(Provided material begins)
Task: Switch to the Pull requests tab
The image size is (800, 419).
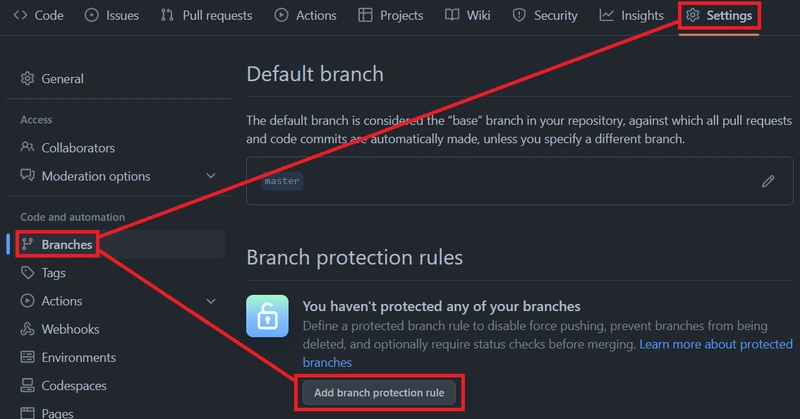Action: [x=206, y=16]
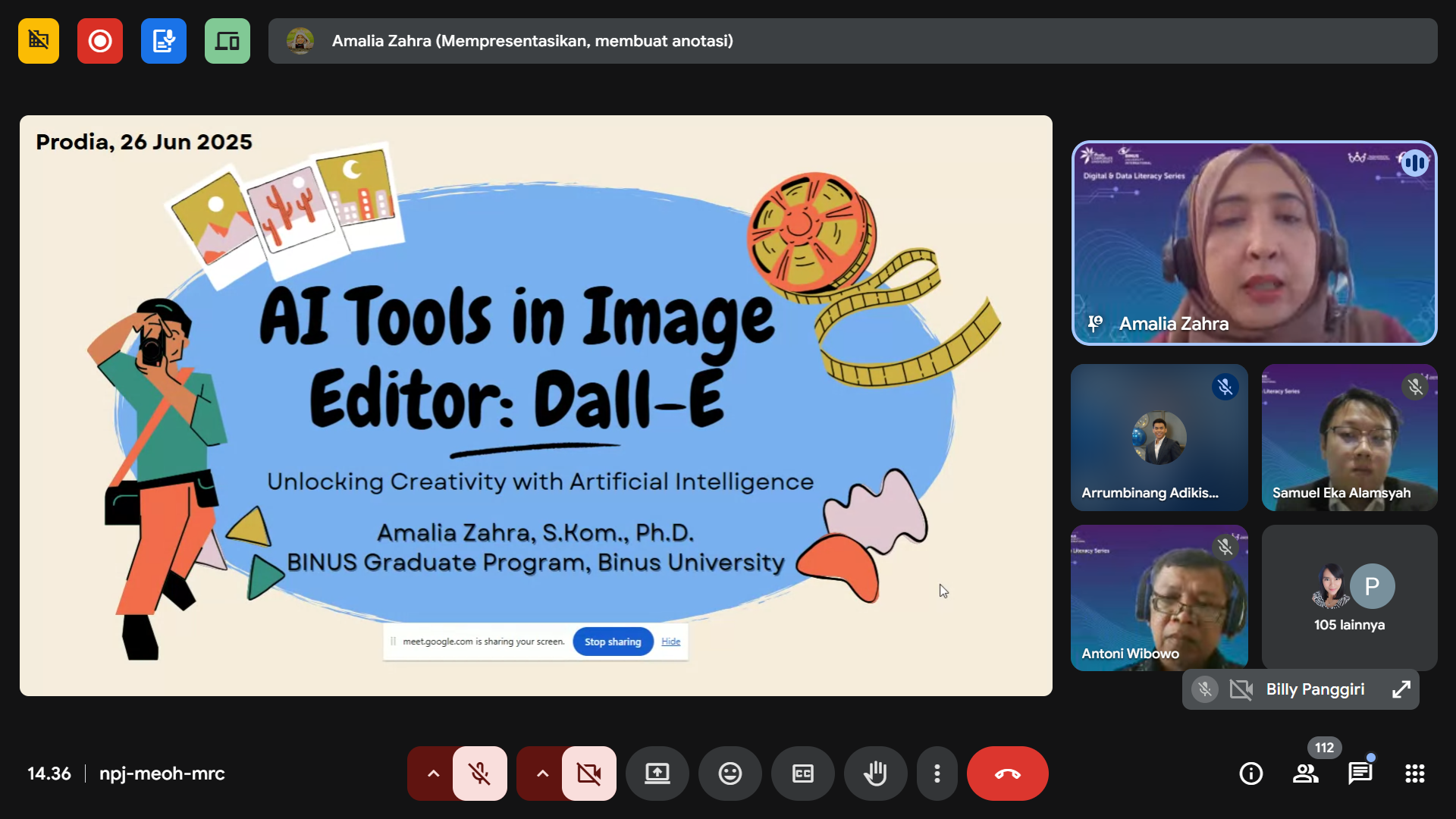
(Provided material ends)
(Provided material begins)
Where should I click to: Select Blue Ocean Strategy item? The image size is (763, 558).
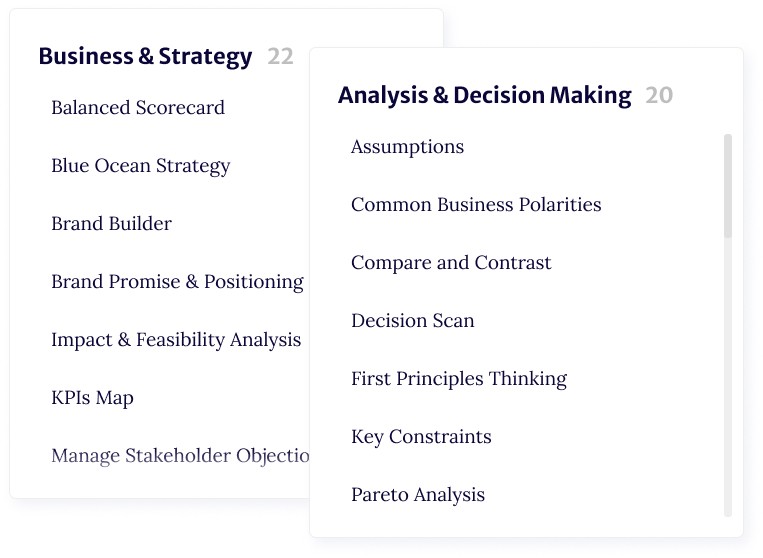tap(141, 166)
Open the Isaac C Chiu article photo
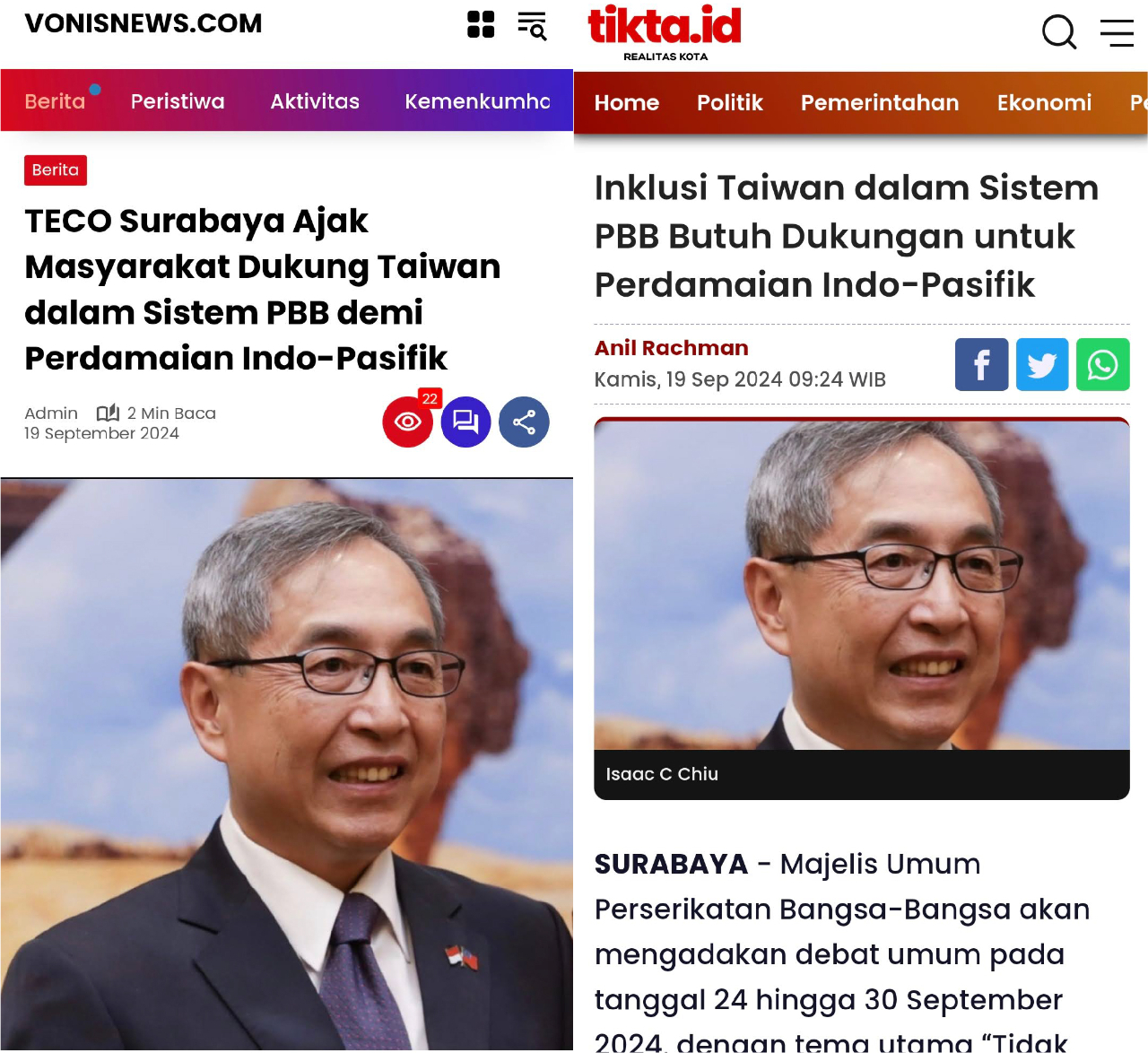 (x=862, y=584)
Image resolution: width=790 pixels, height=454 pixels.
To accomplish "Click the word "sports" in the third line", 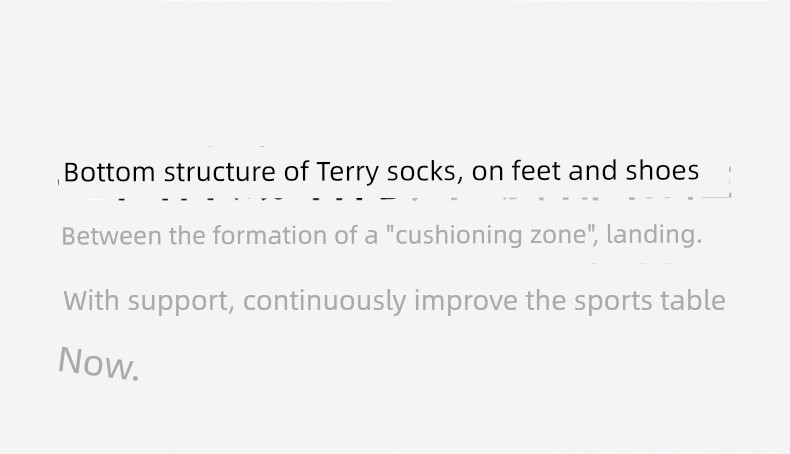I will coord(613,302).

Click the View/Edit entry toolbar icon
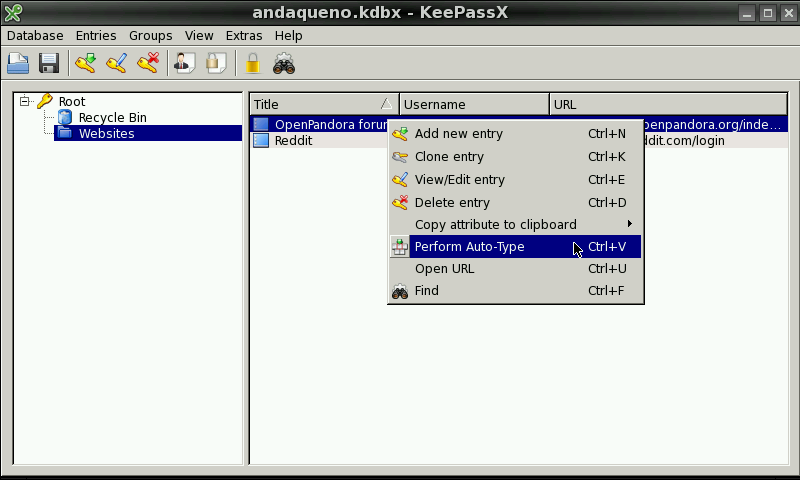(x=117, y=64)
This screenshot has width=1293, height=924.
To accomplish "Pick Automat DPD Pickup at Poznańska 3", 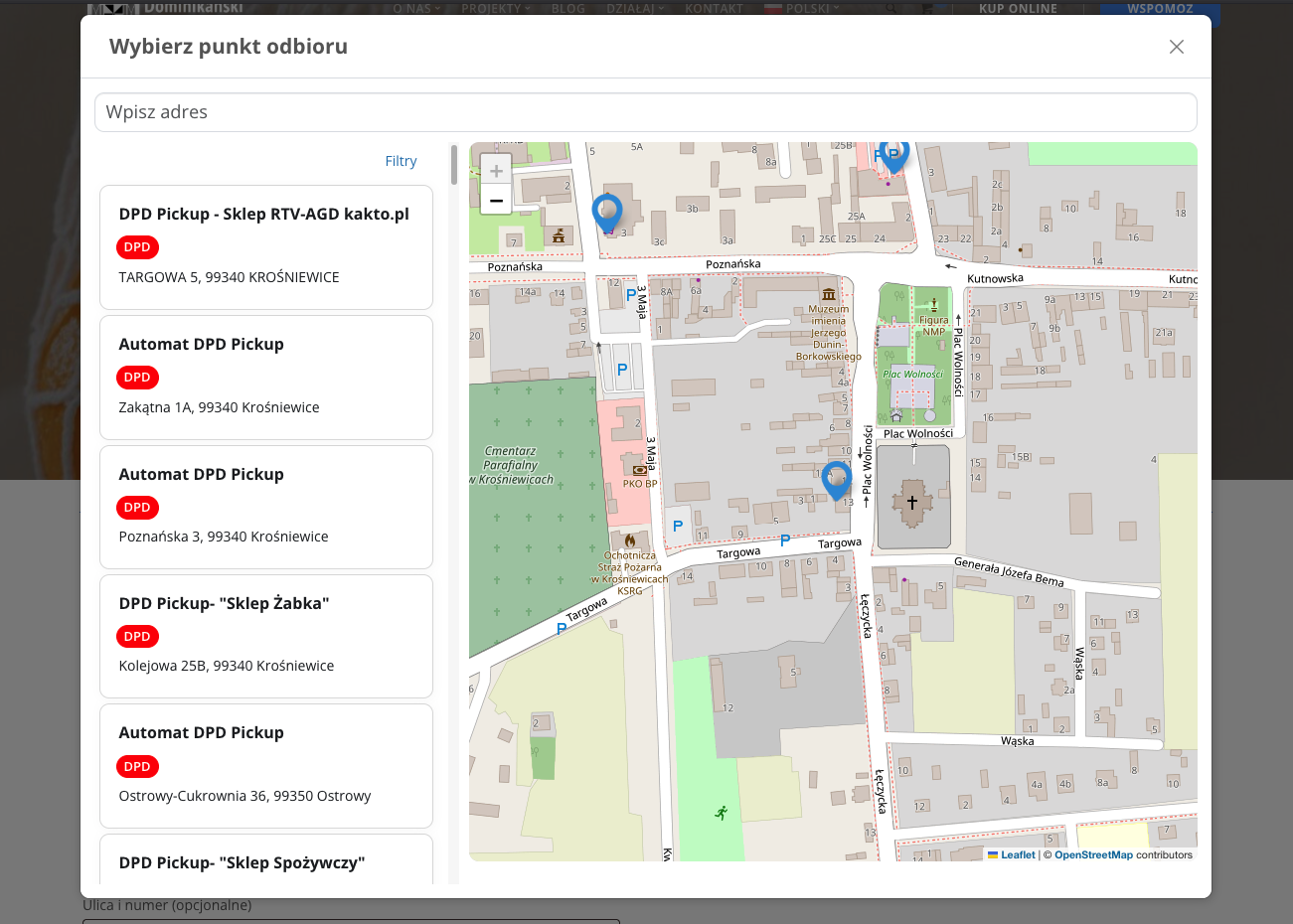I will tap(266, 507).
(Provided material ends)
→ Task description
Exactly one number should be given, showing how many lines of the material above contain the string "height".

→ Response
2